Den Einfluss von Social Media auf das stationäre Geschäft beobachtet Melina in der Buchhandlung, in der sie weiterhin arbeitet. Eine Kollegin erzählt ihr, dass mehrere Kund:innen ein Spiel gekauft haben, das schon länger im Sortiment ist. Später habe sie gemerkt, dass das Spiel in einem Social-Media-Beitrag der Buchhandlung zu sehen ist. "Ich will nicht garantieren, dass Social Media Umsatz generiert, das ist etwas, bei dem viele falsch denken. Man hat diese Arbeit mit dem Content und das ist unfassbar viel Arbeit, aber es bringt ein Image, du gehst auf dem ganzen Markt und dem ganzen Konsum nicht unter. Du wirst gesehen und diesen Mehrwert sehen viele nicht, weil sie auf Zahlen getrimmt sind." Aus ihrer eigenen Erfahrung im Buchhandel weiß sie, dass das Erstellen von Content während der Arbeitszeit "fast unmöglich ist". Diese Lücke füllt sie mit ihrer Arbeit.

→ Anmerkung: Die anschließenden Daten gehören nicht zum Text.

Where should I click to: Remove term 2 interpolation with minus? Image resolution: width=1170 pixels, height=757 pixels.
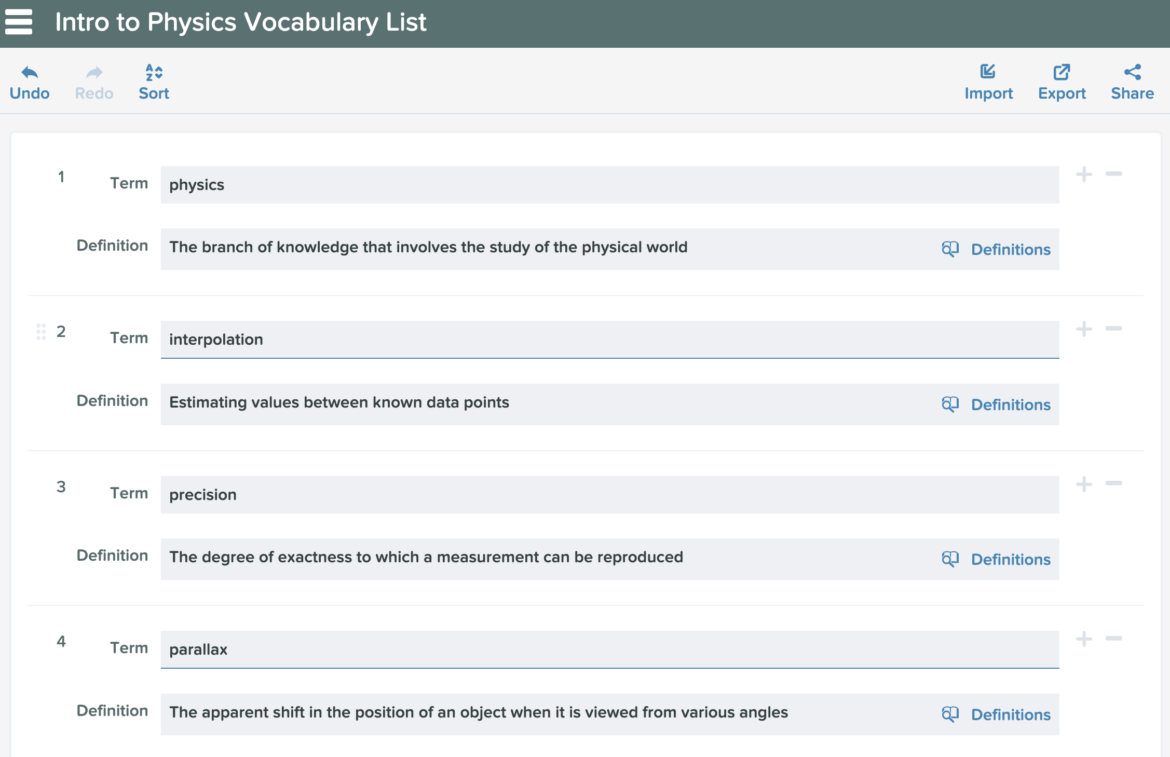[x=1113, y=329]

Aus Melinas Sicht essenziell sind Präsenz und Gesichter. Vor dem Blick auf die Reichweite und die Interaktion ist es zunächst wichtig, dabei zu sein. "Man muss keinen Trend neu erfinden, man muss einfach aufspringen", fasst Melina zusammen.
In ihrer Selbstständigkeit bemerkt sie ein Paradoxon, dass die Erwartung an Social-Media-Nutzende und New Adult-Lesende betrifft: "Jemand, der mit Social Media arbeitet, tut privat auch nichts anderes" und "jemand, der mit New Adult arbeitet, liest eh nichts anderes, schreibt nichts anderes und beschäftigt sich mit nichts anderem." Sie selbst beschreibt: "Seitdem ich aktiv Social Media mache, bin ich privat selten auf Social Media unterwegs."